* **Belge alıntısı**
══════════════════════════════

Belki de bu nedenle üniversitede Erasmus'a başvurmak için hocalara danıştığımda içten içe bölümümün yurtdışındaki bir okulla anlaşması olmamasına sevinmiştim. Bir yandan çok gitmek istiyordum. Çünkü bazı şeyler bana yetmiyordu. Kahretsin ki hırslıydım ve ideallerim vardı. Kariyerim ve eğitimimle ilgili hep daha fazlasını, daha fazlasını istedim. Kova burcu olduğumu size baştan söylemiştim:)

Ama bir yandan da bırakamıyordum alıştığım yerleri, en önemlisi de sevdiklerimi, arkadaşlarımı, ailemi...

Fakat şimdi tuhaf bir şekilde yurt dışında yaşamanın aslında zor ama güzel bir fikir olduğuna dair düşünceler üşüşüyor kafama... En çok da jazz müzik dinlediğimde:)

Ya da noellerde...

Yabancı bir film izlediğimde...

Filtre kahve içtiğimde...

Öküzün tekinden laf yediğimde...

Canım kış ortasında çorapsız mini etek giymek istediğinde...

Cupcake yediğimde...

İstanbul'un trafiğinden bıktığımda...

Yeni insanlar tanımak istediğimde...

Bazen her şeyden çok sıkıldığımda...

Yeni bir dil öğrenmek istediğimde...

Daha önce tatmadığım bir yemeği düşlediğimde....

Ama en çok da Norah Jones dinlediğimde...

"Ne İstanbul'u kızım, mis gibi İngilizcen de var, hem olmasa kaç yazar; öğrenirsin. Bas git, başka ülkeleri keşfet!" diye bir ses bas bas bağırıyor kafamın içinde...

Aslan ya da oğlak burcu falan olsaydım giderdim de, kahretsin ki kova burcuyum işte!

══════════════════════════════

* **Kayıtlı veriler**
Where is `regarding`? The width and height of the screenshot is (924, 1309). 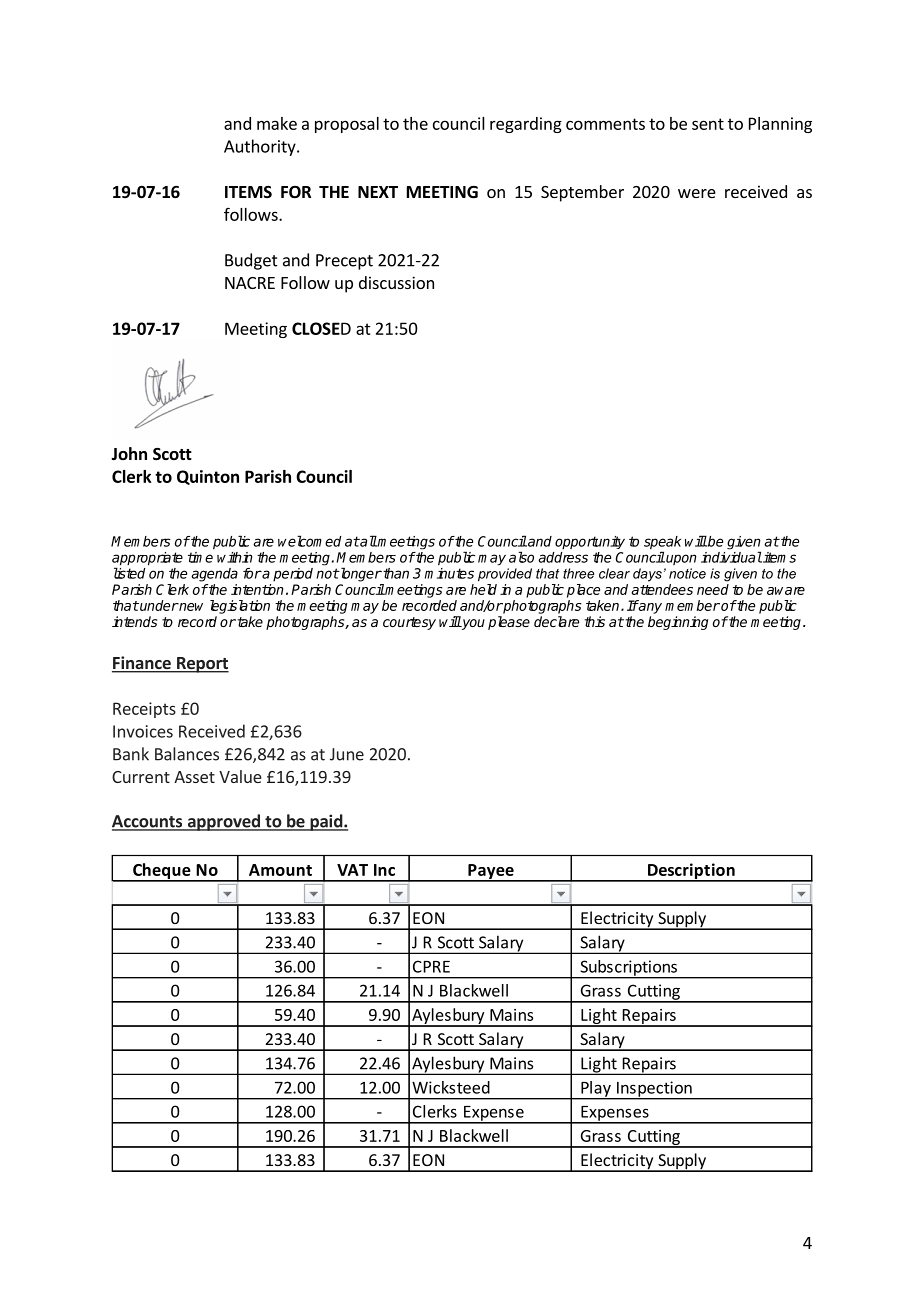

══════════════════════════════

* **Yapılacak işlemler**
[a] Belge alıntısına göre anlatıcı hangi burçtandır?
[b] Belge alıntısında "Filtre kahve içtiğimde..." sözlerinden "insanlar tanımak istediğimde..." sözlerine kadar, ikisi de dahil olan kısmı "Cupcake" yerine "Baklava" yazarak değiştir.

* **Sonuçlar**
[a] Kova burcundandır.

[b]
Filtre kahve içtiğimde...

Öküzün tekinden laf yediğimde...

Canım kış ortasında çorapsız mini etek giymek istediğinde...

Baklava yediğimde...

İstanbul'un trafiğinden bıktığımda...

Yeni insanlar tanımak istediğimde...